The development of multifunctional nanoplatforms has been recognized as a promising strategy for potent photodynamic theranostics. Aggregation-induced emission (AIE) photosensitizers undergoing Type-I reactive oxygen species (ROS) generation pathway appear as potential candidates due to their capability of hypoxia-tolerance, efficient ROS production, and fluorescence imaging navigation. To further improve their performance, a facile and universal method of constructing a type of glutathione (GSH)-depleting and near-infrared (NIR)-regulated nanoplatform for dual-modal imaging-guided photodynamic therapy (PDT) is presented. The nanoplatforms are obtained through the coprecipitation process involving upconversion nanoparticles (UCNPs) and AIE-active photosensitizers, followed by in situ generation of MnO₂ as the outer shell.

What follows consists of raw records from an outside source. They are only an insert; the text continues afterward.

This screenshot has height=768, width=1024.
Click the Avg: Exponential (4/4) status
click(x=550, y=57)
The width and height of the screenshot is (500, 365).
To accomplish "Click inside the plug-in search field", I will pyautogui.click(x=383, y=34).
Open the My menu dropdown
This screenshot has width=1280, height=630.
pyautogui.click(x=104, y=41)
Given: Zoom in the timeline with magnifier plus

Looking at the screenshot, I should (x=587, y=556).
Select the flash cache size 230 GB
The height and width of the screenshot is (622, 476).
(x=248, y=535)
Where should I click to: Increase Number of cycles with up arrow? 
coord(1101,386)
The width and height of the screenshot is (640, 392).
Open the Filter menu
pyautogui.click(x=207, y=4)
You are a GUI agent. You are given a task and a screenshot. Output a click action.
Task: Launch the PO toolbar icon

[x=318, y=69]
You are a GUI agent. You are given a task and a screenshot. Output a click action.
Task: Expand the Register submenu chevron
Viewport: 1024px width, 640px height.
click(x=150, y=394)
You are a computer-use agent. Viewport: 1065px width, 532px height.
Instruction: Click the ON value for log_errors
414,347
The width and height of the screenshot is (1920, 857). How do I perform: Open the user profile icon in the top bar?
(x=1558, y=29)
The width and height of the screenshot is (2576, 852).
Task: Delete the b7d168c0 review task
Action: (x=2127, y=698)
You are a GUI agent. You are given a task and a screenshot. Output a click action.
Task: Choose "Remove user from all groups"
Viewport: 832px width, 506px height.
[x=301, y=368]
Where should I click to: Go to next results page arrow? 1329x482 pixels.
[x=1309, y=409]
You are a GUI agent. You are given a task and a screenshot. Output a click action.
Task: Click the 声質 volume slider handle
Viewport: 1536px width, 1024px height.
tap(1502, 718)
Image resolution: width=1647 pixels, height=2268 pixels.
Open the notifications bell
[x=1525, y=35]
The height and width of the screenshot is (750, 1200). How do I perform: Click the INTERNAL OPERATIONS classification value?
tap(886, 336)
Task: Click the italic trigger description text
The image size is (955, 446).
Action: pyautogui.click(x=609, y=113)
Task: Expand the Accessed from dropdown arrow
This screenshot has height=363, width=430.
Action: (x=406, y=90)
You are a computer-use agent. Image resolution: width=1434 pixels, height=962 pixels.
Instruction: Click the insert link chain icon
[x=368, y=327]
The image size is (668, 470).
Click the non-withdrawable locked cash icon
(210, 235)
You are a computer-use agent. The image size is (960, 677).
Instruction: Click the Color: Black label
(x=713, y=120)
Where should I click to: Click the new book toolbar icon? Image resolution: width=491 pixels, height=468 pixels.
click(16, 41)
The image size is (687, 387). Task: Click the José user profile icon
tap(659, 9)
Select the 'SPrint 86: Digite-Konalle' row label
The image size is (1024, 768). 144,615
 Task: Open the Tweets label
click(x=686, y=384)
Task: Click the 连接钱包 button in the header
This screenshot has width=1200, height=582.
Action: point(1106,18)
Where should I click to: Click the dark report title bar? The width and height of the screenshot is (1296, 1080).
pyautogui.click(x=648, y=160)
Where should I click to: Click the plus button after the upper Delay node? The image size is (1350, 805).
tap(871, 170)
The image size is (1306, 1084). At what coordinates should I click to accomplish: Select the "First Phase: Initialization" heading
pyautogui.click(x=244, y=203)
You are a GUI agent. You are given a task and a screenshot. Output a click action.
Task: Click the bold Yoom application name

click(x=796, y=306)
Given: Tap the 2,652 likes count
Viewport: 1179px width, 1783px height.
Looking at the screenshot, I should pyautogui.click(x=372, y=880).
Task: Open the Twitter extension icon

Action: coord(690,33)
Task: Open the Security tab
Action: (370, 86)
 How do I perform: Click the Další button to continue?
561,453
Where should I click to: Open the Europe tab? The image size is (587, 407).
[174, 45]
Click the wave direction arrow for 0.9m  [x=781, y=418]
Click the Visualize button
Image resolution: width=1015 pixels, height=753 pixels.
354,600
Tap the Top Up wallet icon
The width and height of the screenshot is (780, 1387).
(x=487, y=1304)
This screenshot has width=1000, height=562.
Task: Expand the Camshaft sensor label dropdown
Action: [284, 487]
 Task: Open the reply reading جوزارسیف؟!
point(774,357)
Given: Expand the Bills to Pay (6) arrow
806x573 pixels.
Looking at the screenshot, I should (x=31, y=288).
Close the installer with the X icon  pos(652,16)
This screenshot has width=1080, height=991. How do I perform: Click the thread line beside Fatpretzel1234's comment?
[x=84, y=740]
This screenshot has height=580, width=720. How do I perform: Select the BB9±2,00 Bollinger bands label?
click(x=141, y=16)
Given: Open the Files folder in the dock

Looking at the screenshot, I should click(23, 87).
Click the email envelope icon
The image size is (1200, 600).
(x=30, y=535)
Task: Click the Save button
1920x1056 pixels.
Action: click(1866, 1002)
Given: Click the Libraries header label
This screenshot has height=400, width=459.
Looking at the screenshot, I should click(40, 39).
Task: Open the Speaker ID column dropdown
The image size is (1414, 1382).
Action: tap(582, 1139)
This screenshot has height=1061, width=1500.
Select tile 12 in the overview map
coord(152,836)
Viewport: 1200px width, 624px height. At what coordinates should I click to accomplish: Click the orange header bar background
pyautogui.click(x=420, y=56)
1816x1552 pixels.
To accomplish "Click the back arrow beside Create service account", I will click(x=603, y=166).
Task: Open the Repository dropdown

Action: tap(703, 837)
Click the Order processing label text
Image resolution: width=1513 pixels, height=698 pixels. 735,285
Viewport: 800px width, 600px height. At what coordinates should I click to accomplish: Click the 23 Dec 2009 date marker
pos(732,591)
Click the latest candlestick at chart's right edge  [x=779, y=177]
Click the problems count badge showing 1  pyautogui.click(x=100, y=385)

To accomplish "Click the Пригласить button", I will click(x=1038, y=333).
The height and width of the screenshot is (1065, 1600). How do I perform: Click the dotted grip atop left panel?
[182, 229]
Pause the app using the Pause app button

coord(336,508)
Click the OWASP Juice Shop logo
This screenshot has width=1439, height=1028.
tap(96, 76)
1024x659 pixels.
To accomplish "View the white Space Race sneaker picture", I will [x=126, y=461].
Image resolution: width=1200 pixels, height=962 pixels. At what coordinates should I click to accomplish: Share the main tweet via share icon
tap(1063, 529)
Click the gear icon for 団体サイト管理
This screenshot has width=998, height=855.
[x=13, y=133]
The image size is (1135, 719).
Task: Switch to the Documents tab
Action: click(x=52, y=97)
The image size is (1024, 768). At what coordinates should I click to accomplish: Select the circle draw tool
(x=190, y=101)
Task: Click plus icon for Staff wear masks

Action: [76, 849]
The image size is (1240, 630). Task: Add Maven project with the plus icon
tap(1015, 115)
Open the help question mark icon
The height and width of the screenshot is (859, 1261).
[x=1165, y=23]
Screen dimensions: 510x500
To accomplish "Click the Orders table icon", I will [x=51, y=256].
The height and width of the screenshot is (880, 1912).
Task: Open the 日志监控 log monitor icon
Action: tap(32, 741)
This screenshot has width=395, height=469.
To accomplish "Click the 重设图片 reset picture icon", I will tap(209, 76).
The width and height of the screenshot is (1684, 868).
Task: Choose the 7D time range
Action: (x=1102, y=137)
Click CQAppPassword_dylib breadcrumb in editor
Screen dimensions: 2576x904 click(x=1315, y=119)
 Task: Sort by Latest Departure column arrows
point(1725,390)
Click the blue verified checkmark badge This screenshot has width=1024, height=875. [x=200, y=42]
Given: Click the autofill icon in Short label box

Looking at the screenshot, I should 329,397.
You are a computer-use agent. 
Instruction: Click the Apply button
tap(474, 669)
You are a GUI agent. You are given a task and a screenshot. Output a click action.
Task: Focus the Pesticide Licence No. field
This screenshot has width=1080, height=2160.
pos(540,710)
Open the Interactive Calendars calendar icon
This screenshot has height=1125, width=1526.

The introduction of UCNPs actualizes the NIR-activation of AIE-active photosensitizers to produce ·OH as a Type-I ROS. Intracellular upregulated GSH-responsive decomposition of the MnO₂ shell to Mn²⁺ realizes GSH-depletion, which is a distinctive approach for elevating intracellular ·OH. Meanwhile, the generated Mn²⁺ can implement T₁ -weighted magnetic resonance imaging (MRI) in specific tumor sites, and mediate the conversion of intracellular H₂ O₂ to ·OH. These outputs reveal a triple-jump ·OH production, and this approach brings about distinguished performance in FLI-MRI-guided PDT with high-efficacy, which presents great potential for future clinical translations.